Exercise
Pull out every line of the items below that contains the word "with". Copy each of those lines in full.

•••

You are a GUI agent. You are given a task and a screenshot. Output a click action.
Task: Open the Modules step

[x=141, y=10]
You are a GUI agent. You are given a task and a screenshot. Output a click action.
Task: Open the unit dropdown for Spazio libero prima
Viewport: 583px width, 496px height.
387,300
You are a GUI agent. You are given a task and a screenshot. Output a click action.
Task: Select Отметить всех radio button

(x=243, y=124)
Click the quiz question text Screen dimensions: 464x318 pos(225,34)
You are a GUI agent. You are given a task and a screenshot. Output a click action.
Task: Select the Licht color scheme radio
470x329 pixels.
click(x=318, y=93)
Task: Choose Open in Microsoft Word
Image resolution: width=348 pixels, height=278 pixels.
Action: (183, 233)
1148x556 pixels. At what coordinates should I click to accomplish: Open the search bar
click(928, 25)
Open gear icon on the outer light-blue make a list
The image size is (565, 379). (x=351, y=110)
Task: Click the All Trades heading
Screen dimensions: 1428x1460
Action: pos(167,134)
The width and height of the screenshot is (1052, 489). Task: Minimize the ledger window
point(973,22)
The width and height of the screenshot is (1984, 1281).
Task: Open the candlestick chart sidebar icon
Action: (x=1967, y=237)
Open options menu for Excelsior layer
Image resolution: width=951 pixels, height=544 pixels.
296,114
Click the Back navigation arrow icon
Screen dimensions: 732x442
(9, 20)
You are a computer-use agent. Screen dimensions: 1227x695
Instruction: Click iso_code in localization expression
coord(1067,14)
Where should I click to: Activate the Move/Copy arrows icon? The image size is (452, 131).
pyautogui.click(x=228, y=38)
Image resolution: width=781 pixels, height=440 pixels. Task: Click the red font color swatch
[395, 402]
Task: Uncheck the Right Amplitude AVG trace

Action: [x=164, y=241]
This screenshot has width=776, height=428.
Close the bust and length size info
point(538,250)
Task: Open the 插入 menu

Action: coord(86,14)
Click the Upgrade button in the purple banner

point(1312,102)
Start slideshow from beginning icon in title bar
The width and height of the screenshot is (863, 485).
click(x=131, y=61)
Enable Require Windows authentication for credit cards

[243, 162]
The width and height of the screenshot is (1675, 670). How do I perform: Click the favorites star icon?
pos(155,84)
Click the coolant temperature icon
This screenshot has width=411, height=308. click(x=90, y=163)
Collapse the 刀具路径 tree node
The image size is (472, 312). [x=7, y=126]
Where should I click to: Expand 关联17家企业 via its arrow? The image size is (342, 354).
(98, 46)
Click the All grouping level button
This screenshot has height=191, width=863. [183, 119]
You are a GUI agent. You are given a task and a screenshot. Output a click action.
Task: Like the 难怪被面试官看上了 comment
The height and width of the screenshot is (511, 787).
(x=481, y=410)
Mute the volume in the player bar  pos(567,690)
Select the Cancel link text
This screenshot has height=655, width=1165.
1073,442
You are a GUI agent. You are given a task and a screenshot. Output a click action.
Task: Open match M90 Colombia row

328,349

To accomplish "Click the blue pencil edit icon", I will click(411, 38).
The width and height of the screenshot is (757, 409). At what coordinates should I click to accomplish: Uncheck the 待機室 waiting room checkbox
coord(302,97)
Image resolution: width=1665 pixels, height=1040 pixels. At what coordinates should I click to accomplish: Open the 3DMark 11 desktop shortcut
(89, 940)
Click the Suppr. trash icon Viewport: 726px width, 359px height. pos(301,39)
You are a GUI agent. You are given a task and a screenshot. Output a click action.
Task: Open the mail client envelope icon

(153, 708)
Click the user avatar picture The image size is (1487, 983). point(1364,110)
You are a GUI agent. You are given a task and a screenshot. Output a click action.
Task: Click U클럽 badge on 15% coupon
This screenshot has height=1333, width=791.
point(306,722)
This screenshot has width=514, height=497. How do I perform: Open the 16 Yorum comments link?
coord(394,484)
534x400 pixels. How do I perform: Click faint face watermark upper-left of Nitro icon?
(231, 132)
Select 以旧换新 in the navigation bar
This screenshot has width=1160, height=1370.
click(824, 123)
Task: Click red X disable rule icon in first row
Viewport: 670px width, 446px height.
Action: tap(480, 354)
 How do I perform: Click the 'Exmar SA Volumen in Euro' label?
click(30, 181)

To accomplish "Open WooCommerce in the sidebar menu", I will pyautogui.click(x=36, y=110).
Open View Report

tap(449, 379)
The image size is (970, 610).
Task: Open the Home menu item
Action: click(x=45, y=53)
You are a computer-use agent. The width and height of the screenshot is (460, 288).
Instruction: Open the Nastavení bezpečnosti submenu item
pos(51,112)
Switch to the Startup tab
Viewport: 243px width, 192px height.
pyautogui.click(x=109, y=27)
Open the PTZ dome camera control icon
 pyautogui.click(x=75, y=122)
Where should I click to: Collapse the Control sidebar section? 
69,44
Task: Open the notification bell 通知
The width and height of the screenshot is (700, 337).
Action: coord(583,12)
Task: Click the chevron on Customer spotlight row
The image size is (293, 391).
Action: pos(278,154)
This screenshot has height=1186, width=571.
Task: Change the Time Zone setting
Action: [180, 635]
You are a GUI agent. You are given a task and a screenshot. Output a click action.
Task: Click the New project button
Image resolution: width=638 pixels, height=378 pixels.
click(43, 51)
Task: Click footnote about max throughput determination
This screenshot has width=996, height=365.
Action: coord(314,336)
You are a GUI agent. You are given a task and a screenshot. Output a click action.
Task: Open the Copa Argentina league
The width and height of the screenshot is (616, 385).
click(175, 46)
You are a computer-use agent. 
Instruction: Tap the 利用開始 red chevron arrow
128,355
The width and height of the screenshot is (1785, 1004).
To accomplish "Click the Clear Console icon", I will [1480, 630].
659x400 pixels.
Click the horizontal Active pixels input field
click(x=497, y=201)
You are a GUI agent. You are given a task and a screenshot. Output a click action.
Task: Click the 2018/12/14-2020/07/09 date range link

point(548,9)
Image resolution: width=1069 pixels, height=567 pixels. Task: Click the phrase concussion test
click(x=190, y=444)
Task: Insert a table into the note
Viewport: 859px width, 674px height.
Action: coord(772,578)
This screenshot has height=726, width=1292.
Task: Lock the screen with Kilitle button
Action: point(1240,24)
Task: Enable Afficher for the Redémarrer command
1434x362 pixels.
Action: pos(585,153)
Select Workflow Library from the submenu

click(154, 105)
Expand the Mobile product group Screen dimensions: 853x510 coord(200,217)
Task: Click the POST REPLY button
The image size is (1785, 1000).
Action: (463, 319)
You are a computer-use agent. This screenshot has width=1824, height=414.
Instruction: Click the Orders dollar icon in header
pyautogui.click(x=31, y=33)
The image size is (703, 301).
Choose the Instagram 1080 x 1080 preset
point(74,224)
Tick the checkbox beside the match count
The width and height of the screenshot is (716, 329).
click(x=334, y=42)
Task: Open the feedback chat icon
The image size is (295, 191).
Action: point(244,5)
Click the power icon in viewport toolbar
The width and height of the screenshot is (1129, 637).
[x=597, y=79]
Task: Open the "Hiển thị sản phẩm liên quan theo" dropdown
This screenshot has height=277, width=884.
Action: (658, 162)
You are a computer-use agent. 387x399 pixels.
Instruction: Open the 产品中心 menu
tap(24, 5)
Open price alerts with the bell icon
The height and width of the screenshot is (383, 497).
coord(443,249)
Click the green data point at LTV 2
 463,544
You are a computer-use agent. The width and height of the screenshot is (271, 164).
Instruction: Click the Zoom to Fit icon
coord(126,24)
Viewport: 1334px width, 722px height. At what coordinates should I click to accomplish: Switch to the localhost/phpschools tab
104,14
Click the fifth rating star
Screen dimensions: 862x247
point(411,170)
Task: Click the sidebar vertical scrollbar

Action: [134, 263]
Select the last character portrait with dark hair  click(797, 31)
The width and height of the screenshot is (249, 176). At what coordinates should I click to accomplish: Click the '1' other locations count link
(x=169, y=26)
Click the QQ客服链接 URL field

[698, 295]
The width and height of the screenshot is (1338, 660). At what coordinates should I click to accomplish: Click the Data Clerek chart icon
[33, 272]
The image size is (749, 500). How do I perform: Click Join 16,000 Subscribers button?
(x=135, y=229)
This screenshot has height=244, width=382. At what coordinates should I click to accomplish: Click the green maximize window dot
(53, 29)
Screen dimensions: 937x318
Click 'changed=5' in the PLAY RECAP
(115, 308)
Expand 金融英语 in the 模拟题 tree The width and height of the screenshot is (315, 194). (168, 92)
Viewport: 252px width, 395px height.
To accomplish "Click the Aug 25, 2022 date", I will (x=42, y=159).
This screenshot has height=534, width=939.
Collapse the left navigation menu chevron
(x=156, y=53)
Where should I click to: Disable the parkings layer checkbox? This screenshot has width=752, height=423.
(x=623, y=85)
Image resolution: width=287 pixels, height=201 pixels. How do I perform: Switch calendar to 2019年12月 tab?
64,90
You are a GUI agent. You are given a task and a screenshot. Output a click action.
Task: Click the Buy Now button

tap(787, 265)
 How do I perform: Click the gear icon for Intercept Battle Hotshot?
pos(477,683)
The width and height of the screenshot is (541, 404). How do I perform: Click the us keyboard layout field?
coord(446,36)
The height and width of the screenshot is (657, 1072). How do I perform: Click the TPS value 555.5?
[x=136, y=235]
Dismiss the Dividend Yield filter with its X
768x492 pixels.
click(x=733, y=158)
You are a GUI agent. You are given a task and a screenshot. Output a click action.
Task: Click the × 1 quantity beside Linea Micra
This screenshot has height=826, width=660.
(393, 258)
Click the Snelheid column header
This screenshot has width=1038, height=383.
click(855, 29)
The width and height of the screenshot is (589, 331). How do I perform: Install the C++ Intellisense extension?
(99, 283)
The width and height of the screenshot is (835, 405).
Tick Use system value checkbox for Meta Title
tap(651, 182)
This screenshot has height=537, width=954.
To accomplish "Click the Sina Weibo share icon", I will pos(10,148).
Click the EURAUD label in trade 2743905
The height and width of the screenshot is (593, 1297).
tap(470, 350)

•••

Solution to this task
Task: Lock the screen with Kilitle button
Open price alerts with the bell icon
Select the last character portrait with dark hair  click(797, 31)
Dismiss the Dividend Yield filter with its X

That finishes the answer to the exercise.